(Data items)
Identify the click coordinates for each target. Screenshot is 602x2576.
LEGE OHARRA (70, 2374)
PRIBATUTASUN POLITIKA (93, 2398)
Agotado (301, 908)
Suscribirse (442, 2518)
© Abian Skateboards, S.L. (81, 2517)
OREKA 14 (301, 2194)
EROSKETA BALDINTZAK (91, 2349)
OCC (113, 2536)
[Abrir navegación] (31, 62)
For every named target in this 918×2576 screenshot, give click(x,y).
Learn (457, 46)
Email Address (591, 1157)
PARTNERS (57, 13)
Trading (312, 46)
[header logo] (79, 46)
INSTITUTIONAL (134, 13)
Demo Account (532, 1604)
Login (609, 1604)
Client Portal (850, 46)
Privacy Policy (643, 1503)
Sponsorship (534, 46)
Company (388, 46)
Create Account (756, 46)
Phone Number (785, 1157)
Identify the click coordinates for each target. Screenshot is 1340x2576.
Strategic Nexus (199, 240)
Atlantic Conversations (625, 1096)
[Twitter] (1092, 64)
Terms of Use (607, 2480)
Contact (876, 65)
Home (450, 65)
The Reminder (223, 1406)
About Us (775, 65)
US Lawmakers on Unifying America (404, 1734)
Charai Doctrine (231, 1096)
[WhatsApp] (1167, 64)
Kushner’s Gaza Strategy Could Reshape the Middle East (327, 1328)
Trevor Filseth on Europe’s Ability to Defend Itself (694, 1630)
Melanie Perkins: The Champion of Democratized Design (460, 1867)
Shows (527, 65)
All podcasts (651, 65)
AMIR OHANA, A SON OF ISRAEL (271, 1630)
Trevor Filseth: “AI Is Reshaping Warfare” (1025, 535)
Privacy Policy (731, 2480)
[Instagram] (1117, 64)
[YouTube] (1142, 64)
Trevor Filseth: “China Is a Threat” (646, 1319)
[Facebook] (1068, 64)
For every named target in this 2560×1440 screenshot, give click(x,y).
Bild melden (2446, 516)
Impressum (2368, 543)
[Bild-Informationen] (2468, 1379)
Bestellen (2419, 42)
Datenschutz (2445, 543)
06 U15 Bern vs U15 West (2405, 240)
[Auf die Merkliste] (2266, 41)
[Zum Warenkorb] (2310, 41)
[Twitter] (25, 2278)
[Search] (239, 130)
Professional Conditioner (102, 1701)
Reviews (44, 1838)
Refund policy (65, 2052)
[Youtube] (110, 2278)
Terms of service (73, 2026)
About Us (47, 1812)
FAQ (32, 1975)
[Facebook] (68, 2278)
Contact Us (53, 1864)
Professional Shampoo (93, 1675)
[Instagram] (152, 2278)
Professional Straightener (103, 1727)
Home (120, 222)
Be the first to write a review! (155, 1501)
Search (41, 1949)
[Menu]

**PROBLEM DESCRIPTION:** In full and without change, transcribe the entries.

**TASK RESPONSE:**
Identify the click coordinates for each target. Screenshot is 602x2576.
LEGE OHARRA (70, 2374)
PRIBATUTASUN POLITIKA (93, 2398)
Agotado (301, 908)
Suscribirse (442, 2518)
© Abian Skateboards, S.L. (81, 2517)
OREKA 14 (301, 2194)
EROSKETA BALDINTZAK (91, 2349)
OCC (113, 2536)
[Abrir navegación] (31, 62)
For every named target in this 918×2576 screenshot, give click(x,y).
Learn (457, 46)
Email Address (591, 1157)
PARTNERS (57, 13)
Trading (312, 46)
[header logo] (79, 46)
INSTITUTIONAL (134, 13)
Demo Account (532, 1604)
Login (609, 1604)
Client Portal (850, 46)
Privacy Policy (643, 1503)
Sponsorship (534, 46)
Company (388, 46)
Create Account (756, 46)
Phone Number (785, 1157)
Identify the click coordinates for each target. Screenshot is 1340x2576.
Strategic Nexus (199, 240)
Atlantic Conversations (625, 1096)
[Twitter] (1092, 64)
Terms of Use (607, 2480)
Contact (876, 65)
Home (450, 65)
The Reminder (223, 1406)
About Us (775, 65)
US Lawmakers on Unifying America (404, 1734)
Charai Doctrine (231, 1096)
[WhatsApp] (1167, 64)
Kushner’s Gaza Strategy Could Reshape the Middle East (327, 1328)
Trevor Filseth on Europe’s Ability to Defend Itself (694, 1630)
Melanie Perkins: The Champion of Democratized Design (460, 1867)
Shows (527, 65)
All podcasts (651, 65)
AMIR OHANA, A SON OF ISRAEL (271, 1630)
Trevor Filseth: “AI Is Reshaping Warfare” (1025, 535)
Privacy Policy (731, 2480)
[Instagram] (1117, 64)
[YouTube] (1142, 64)
Trevor Filseth: “China Is a Threat” (646, 1319)
[Facebook] (1068, 64)
For every named target in this 2560×1440 screenshot, give click(x,y).
Bild melden (2446, 516)
Impressum (2368, 543)
[Bild-Informationen] (2468, 1379)
Bestellen (2419, 42)
Datenschutz (2445, 543)
06 U15 Bern vs U15 West (2405, 240)
[Auf die Merkliste] (2266, 41)
[Zum Warenkorb] (2310, 41)
[Twitter] (25, 2278)
[Search] (239, 130)
Professional Conditioner (102, 1701)
Reviews (44, 1838)
Refund policy (65, 2052)
[Youtube] (110, 2278)
Terms of service (73, 2026)
About Us (47, 1812)
FAQ (32, 1975)
[Facebook] (68, 2278)
Contact Us (53, 1864)
Professional Shampoo (93, 1675)
[Instagram] (152, 2278)
Professional Straightener (103, 1727)
Home (120, 222)
Be the first to write a review! (155, 1501)
Search (41, 1949)
[Menu]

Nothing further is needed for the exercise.